**RECORDS:**
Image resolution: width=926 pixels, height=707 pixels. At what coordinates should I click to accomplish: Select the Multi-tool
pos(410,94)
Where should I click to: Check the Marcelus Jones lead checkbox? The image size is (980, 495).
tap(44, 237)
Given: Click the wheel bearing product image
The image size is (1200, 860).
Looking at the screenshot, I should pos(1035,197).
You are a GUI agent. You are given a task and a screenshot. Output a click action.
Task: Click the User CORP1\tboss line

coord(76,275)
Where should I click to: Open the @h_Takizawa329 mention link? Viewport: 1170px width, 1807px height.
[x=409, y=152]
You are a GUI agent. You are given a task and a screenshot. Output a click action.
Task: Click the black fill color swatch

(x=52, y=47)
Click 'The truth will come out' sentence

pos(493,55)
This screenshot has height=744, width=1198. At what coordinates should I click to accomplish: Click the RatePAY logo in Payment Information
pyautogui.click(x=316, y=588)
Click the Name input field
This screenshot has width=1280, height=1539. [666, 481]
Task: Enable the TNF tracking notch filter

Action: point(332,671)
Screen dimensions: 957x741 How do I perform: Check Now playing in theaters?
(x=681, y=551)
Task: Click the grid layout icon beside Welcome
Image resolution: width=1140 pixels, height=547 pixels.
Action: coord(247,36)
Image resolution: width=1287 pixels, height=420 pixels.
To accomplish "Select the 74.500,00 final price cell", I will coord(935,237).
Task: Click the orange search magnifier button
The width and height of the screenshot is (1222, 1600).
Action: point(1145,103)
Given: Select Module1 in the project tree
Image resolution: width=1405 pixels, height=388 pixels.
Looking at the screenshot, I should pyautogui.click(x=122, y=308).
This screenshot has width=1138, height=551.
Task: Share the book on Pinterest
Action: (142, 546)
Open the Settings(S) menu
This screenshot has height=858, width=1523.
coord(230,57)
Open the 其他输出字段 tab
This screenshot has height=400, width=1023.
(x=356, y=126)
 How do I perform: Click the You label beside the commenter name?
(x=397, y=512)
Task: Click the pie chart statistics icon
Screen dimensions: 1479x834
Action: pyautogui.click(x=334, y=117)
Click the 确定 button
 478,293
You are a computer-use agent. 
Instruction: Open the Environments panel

**EXERCISE DETAILS:** Transcribe the full listing above without leaving anything out.

**TASK RESPONSE:**
Image resolution: width=926 pixels, height=707 pixels. At what coordinates should I click to accomplish: Select the Multi-tool
pos(410,94)
Where should I click to: Check the Marcelus Jones lead checkbox? The image size is (980, 495).
tap(44, 237)
Given: Click the wheel bearing product image
The image size is (1200, 860).
Looking at the screenshot, I should pos(1035,197).
You are a GUI agent. You are given a task and a screenshot. Output a click action.
Task: Click the User CORP1\tboss line

coord(76,275)
Where should I click to: Open the @h_Takizawa329 mention link? Viewport: 1170px width, 1807px height.
[x=409, y=152]
You are a GUI agent. You are given a task and a screenshot. Output a click action.
Task: Click the black fill color swatch

(x=52, y=47)
Click 'The truth will come out' sentence

pos(493,55)
This screenshot has height=744, width=1198. At what coordinates should I click to accomplish: Click the RatePAY logo in Payment Information
pyautogui.click(x=316, y=588)
Click the Name input field
This screenshot has width=1280, height=1539. [666, 481]
Task: Enable the TNF tracking notch filter

Action: point(332,671)
Screen dimensions: 957x741 How do I perform: Check Now playing in theaters?
(x=681, y=551)
Task: Click the grid layout icon beside Welcome
Image resolution: width=1140 pixels, height=547 pixels.
Action: coord(247,36)
Image resolution: width=1287 pixels, height=420 pixels.
To accomplish "Select the 74.500,00 final price cell", I will coord(935,237).
Task: Click the orange search magnifier button
The width and height of the screenshot is (1222, 1600).
Action: point(1145,103)
Given: Select Module1 in the project tree
Image resolution: width=1405 pixels, height=388 pixels.
Looking at the screenshot, I should pyautogui.click(x=122, y=308).
This screenshot has width=1138, height=551.
Task: Share the book on Pinterest
Action: (142, 546)
Open the Settings(S) menu
This screenshot has height=858, width=1523.
coord(230,57)
Open the 其他输出字段 tab
This screenshot has height=400, width=1023.
(x=356, y=126)
 How do I perform: Click the You label beside the commenter name?
(x=397, y=512)
Task: Click the pie chart statistics icon
Screen dimensions: 1479x834
Action: pyautogui.click(x=334, y=117)
Click the 确定 button
 478,293
You are a computer-use agent. 
Instruction: Open the Environments panel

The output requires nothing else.